Performing Scans Using Nmap
Nmap is one of the most important and versatile tools in any hacker's toolbox. It's powerful engine along with it's ease of use allows people who have no prior command line experience to pick it up fairly quickly. Personally, I have used nmap to help exploit systems but also to tell me what ports are open on a printer so I can access the web portal. Overall it is an extremely useful tool and below I am going to explain the 10 most useful Nmap commands you should learn.

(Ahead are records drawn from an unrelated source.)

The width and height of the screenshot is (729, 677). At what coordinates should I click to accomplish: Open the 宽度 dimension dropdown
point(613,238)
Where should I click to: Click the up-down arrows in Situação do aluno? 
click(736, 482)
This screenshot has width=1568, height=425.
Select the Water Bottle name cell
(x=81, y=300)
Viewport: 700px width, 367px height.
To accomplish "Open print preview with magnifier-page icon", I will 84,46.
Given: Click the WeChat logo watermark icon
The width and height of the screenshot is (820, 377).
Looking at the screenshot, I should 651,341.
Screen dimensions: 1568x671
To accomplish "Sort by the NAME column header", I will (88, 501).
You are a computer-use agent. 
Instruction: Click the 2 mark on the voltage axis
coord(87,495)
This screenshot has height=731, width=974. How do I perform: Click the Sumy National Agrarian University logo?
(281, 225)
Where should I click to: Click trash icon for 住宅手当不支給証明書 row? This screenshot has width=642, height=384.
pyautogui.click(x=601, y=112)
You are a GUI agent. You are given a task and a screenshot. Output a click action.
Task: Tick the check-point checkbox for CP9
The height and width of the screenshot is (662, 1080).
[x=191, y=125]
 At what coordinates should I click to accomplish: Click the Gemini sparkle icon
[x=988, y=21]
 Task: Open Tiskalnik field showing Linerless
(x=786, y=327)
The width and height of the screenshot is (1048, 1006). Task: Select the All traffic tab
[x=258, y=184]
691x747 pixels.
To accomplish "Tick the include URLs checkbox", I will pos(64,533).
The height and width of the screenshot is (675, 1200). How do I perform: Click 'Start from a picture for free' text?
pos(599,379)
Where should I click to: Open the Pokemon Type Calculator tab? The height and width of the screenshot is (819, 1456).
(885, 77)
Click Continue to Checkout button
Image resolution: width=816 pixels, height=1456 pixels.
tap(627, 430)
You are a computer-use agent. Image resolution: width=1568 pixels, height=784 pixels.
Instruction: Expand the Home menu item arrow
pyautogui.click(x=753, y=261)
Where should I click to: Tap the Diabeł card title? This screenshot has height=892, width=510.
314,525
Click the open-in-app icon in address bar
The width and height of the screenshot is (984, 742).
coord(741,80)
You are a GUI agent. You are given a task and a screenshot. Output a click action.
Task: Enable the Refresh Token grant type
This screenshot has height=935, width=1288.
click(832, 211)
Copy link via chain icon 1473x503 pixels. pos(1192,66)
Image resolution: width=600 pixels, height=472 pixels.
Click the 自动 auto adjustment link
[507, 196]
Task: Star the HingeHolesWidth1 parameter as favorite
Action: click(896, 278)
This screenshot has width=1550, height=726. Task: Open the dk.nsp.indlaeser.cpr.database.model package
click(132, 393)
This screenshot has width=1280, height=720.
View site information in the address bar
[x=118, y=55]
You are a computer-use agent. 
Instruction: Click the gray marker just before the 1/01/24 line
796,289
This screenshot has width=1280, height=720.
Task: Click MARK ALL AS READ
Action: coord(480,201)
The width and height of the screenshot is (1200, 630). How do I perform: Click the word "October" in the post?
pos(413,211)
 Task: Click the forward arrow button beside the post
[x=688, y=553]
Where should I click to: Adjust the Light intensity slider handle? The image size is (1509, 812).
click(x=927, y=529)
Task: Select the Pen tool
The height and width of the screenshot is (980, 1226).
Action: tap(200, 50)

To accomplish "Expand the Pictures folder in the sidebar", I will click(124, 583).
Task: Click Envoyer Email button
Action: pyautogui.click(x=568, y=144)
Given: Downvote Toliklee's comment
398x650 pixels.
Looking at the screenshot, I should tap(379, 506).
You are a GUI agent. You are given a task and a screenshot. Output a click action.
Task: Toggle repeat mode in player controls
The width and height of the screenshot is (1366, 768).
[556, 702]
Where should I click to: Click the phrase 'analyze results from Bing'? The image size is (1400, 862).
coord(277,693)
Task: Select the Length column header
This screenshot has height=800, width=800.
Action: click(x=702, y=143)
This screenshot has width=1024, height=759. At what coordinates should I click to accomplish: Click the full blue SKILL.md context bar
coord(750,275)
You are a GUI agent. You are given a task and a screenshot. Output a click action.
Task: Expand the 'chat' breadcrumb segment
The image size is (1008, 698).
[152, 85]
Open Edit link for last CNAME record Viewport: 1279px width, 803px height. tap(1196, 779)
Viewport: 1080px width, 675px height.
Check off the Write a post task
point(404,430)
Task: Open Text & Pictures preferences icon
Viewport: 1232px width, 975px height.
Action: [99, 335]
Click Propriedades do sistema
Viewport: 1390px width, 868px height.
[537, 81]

At number 10: Traditional Scan (mostly checks to see if host is alive)
# nmap [IP address]
Example 9: A ping scan of the network:
# nmap -sP [network ID/subnet CIDR]
Number 8: SYN TCP port scan from ports 1 to 65535
# nmap -sS -p1-65535 [IP address]
Number 7: UDP port scan from ports 1 to 65535
# nmap -sU -p1-65535 [IP address]
Number 6: Skip the ping, scan specific ports for activity
# nmap -sn -p22,80,443 [IP address]
Number 5: OS detection with an aggressive scan
# nmap -O -A [IP address]
Number 4: Conducts an ACK TCP scan and attempts to find the versions of what is running on the ports
# nmap -sV -sA -p22,80,8080 [IP address]
Number 3: Spoofs the IP address on interface eth0, while fragmenting the packets, and conducting an ACK scan
# nmap -S [Spoof source IP address] -e eth0 -f -p20,21,22,2380,143,443,589,8080 -sA [IP address]
Number 2: Incorporating Nikto into your Nmap Scan
# nmap -p80,443 [IP address] -oG - | nikto -h -
Number 1: Nmap Scripting engine
# nmap --script-help=
Example script: http-brute, sshv1, smb-vuln-ms10-054,...
The nmap scripting engine is an incredibly useful tool, that I recommend everyone to learn.